An Intelligent Agentic System for Complex Image Restoration Problems
Kaiwen Zhu, Jinjin Gu, Zhiyuan You, Yu Qiao, Chao Dong
TL;DR
AgenticIR addresses the complexity of real-world image restoration by orchestrating a toolbox of IR models through an agentive loop guided by LLMs and VLMs. It introduces a five-stage human-inspired workflow (Perception, Scheduling, Execution, Reflection, Rescheduling) with a rollback mechanism and a self-exploration-based knowledge base to improve planning reliability. A fine-tuned DepictQA enables on-demand image-quality assessment, while experiential knowledge from self-exploration grounds decision-making. Experiments on mixed degradations and real-world cases show improved restoration quality, robustness, and consistency, highlighting the potential of automated, intelligent visual processing systems.
Abstract
Real-world image restoration (IR) is inherently complex and often requires combining multiple specialized models to address diverse degradations.
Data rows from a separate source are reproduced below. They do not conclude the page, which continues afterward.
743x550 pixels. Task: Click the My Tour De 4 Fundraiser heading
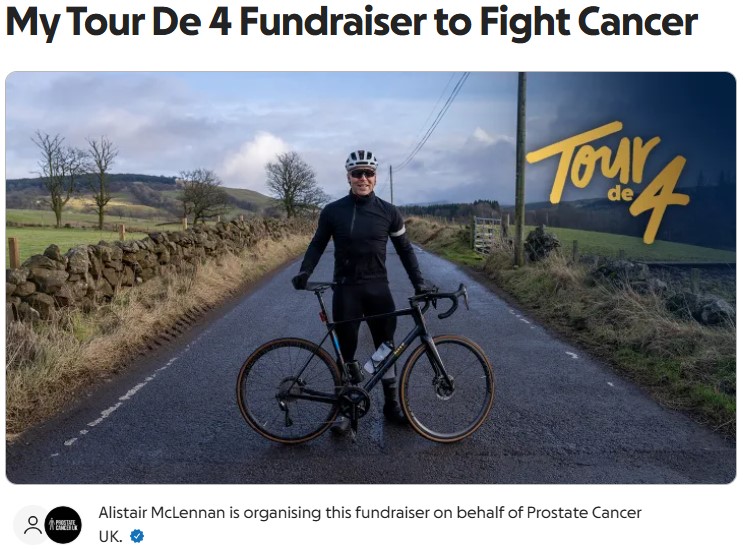tap(351, 22)
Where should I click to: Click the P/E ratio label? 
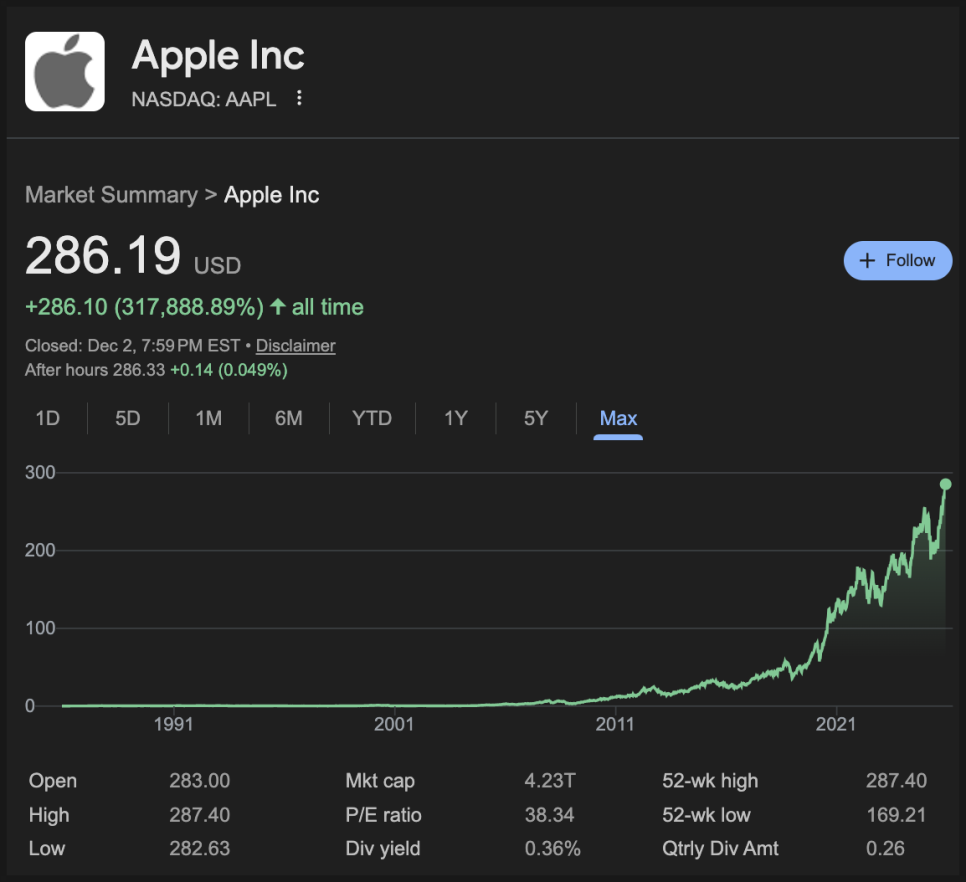383,815
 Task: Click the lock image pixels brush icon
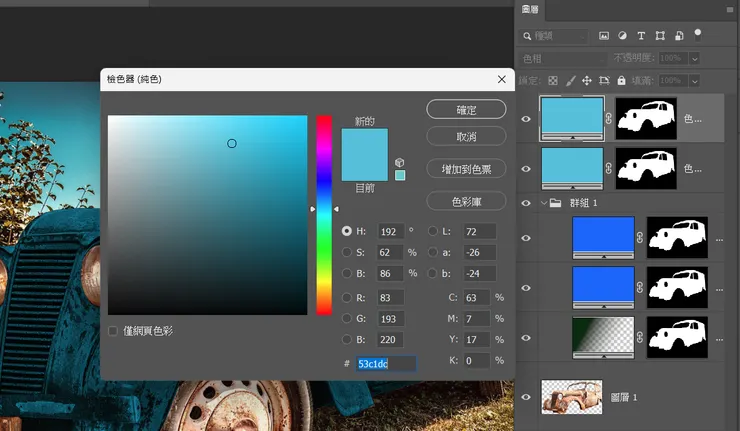[570, 80]
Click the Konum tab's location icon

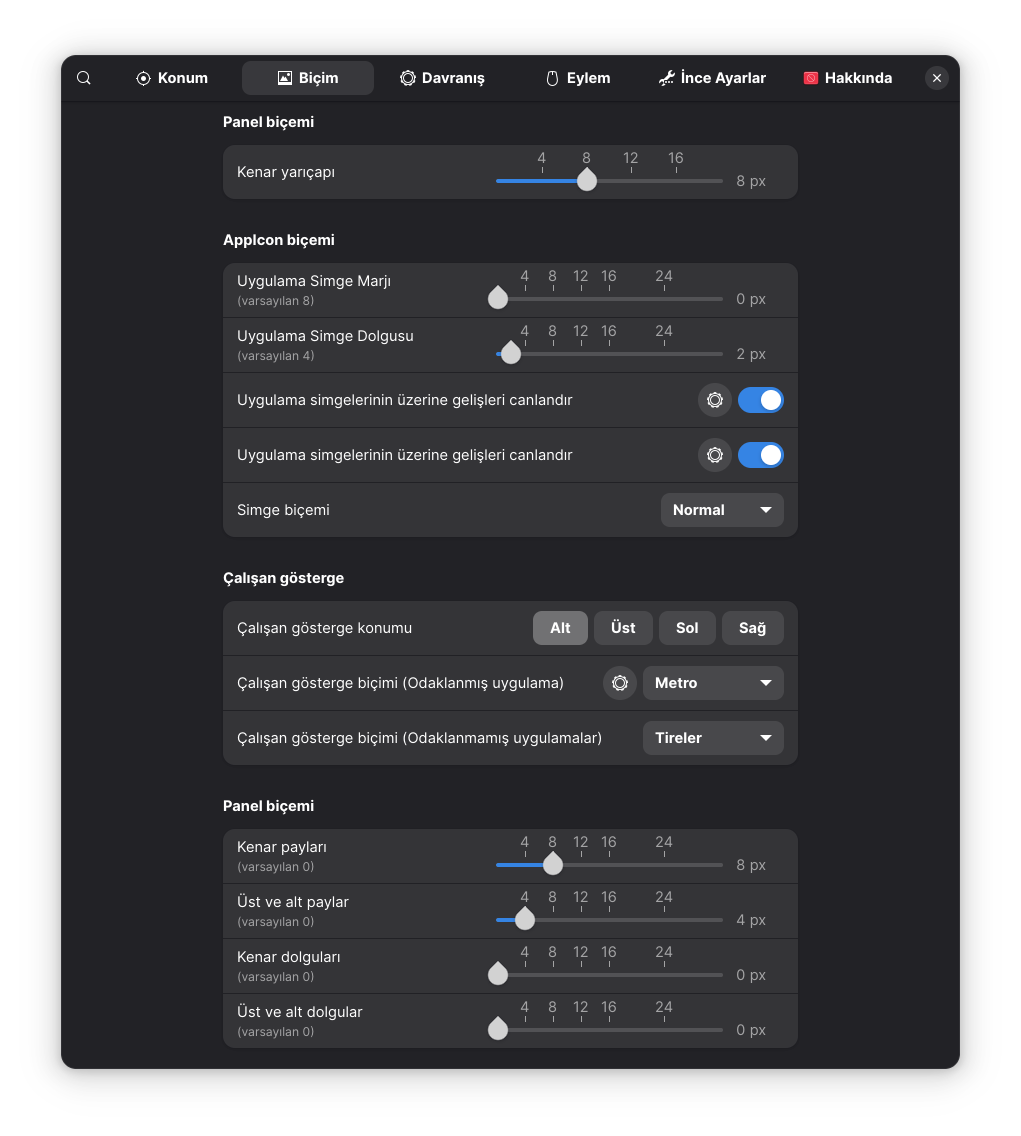click(x=143, y=78)
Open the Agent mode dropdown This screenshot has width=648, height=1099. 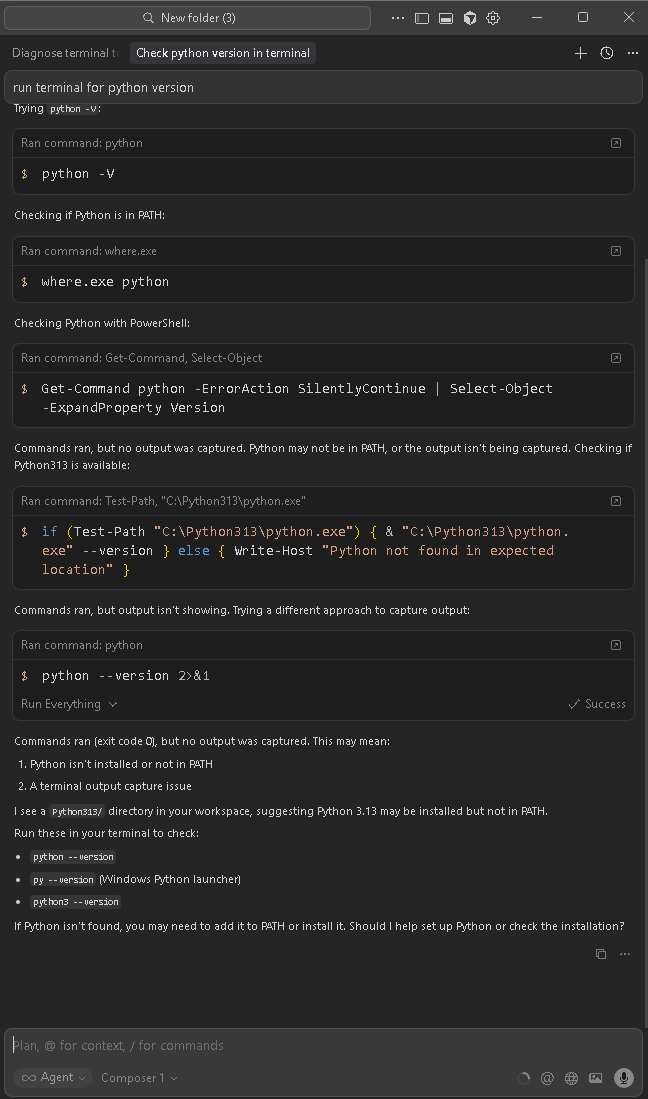(x=53, y=1077)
Inspired by human problem-solving, we propose AgenticIR, an agentic system that mimics the human approach to image processing by following five key stages: Perception, Scheduling, Execution, Reflection, and Rescheduling. AgenticIR leverages large language models (LLMs) and vision-language models (VLMs) that interact via text generation to dynamically operate a toolbox of IR models. We fine-tune VLMs for image quality analysis and employ LLMs for reasoning, guiding the system step by step. To compensate for LLMs' lack of specific IR knowledge and experience, we introduce a self-exploration method, allowing the LLM to observe and summarize restoration results into referenceable documents. Experiments demonstrate AgenticIR's potential in handling complex IR tasks, representing a promising path toward achieving general intelligence in visual processing.